- Opening Delimiter -

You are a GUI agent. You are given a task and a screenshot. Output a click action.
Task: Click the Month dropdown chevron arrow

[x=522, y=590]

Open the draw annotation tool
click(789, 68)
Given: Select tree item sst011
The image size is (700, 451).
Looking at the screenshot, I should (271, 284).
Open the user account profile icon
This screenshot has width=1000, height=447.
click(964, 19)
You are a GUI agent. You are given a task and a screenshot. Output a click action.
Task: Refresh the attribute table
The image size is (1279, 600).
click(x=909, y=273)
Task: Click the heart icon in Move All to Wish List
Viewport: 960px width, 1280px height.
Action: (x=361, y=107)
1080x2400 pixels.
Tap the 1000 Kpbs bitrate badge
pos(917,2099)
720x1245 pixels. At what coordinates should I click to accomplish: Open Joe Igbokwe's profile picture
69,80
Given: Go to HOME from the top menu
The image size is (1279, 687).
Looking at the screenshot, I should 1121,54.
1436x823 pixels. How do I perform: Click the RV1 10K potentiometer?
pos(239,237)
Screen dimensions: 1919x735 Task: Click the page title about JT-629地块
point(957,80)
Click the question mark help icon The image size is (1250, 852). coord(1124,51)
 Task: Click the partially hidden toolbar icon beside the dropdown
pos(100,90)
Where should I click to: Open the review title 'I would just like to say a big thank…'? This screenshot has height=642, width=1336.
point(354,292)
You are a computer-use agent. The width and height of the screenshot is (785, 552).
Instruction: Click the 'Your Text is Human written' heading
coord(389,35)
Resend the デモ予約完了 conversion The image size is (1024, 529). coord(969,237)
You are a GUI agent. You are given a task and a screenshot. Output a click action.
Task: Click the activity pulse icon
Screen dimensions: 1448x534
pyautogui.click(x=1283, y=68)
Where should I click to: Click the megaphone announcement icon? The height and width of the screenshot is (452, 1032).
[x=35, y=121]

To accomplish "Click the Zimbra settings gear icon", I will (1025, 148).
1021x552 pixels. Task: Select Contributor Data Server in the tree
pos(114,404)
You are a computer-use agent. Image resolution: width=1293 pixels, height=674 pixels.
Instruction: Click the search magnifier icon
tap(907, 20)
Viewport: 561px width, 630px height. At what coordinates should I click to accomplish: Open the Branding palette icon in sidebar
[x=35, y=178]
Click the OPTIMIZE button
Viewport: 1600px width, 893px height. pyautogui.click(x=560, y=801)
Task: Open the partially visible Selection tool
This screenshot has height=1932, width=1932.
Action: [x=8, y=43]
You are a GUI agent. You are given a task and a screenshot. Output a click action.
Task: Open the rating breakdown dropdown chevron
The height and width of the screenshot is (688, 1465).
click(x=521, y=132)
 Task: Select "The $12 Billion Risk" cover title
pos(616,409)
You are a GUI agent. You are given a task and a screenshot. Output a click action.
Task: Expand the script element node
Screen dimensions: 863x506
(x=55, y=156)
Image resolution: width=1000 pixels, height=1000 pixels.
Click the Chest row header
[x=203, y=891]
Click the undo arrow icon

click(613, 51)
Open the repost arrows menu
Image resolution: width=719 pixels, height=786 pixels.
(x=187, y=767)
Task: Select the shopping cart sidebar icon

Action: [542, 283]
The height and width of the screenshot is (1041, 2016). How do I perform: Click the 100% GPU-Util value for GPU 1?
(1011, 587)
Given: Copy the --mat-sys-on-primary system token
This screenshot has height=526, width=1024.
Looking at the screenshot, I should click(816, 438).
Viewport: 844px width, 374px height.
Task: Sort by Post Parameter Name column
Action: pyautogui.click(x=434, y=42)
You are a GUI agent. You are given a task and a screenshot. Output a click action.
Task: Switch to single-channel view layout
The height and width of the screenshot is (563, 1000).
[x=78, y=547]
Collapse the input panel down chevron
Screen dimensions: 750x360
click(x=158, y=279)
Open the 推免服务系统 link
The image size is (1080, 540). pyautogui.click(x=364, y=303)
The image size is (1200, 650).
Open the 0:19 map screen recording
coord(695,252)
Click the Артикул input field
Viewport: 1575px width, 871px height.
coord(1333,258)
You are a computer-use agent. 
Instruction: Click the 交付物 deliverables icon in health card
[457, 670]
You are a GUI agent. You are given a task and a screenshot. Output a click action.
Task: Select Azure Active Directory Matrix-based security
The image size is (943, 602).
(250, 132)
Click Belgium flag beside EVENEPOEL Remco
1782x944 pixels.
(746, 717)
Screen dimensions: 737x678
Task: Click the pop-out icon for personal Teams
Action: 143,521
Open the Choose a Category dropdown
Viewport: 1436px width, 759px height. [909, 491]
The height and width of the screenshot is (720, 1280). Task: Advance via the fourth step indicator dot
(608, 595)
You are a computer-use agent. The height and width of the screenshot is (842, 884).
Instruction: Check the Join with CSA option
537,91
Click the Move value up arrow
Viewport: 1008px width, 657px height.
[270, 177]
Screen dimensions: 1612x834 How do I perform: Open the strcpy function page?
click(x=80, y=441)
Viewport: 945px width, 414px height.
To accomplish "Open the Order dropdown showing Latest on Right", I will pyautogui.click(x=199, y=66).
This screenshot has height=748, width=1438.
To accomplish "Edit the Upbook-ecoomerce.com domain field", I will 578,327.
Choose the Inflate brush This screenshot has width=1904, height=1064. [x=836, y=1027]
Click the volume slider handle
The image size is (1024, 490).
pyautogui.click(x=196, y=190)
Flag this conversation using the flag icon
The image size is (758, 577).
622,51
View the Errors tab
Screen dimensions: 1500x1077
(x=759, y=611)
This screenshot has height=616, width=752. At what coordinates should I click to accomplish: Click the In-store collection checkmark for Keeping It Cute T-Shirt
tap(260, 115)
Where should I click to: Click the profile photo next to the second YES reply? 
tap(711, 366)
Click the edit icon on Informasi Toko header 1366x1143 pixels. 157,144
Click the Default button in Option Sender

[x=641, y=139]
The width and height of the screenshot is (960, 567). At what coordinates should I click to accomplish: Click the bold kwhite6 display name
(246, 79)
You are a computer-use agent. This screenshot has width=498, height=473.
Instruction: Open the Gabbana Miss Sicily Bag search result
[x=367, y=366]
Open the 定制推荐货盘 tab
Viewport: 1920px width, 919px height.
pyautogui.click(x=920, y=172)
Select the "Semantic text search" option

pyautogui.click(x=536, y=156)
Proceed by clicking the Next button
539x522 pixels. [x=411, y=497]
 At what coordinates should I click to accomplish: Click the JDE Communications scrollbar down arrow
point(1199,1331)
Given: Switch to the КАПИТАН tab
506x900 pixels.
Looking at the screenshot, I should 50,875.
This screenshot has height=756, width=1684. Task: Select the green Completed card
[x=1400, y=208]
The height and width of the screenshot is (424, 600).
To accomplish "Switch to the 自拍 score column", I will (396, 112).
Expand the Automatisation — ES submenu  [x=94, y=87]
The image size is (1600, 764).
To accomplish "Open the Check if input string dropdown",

- Closing Delimiter -

Report every line of the records that contains the word "computer".

You are a computer-use agent. The width and height of the screenshot is (785, 552).
You are a computer-use agent. Image resolution: width=1293 pixels, height=674 pixels.
You are a computer-use agent. 
You are a computer-use agent. The height and width of the screenshot is (842, 884).
You are a computer-use agent. This screenshot has width=498, height=473.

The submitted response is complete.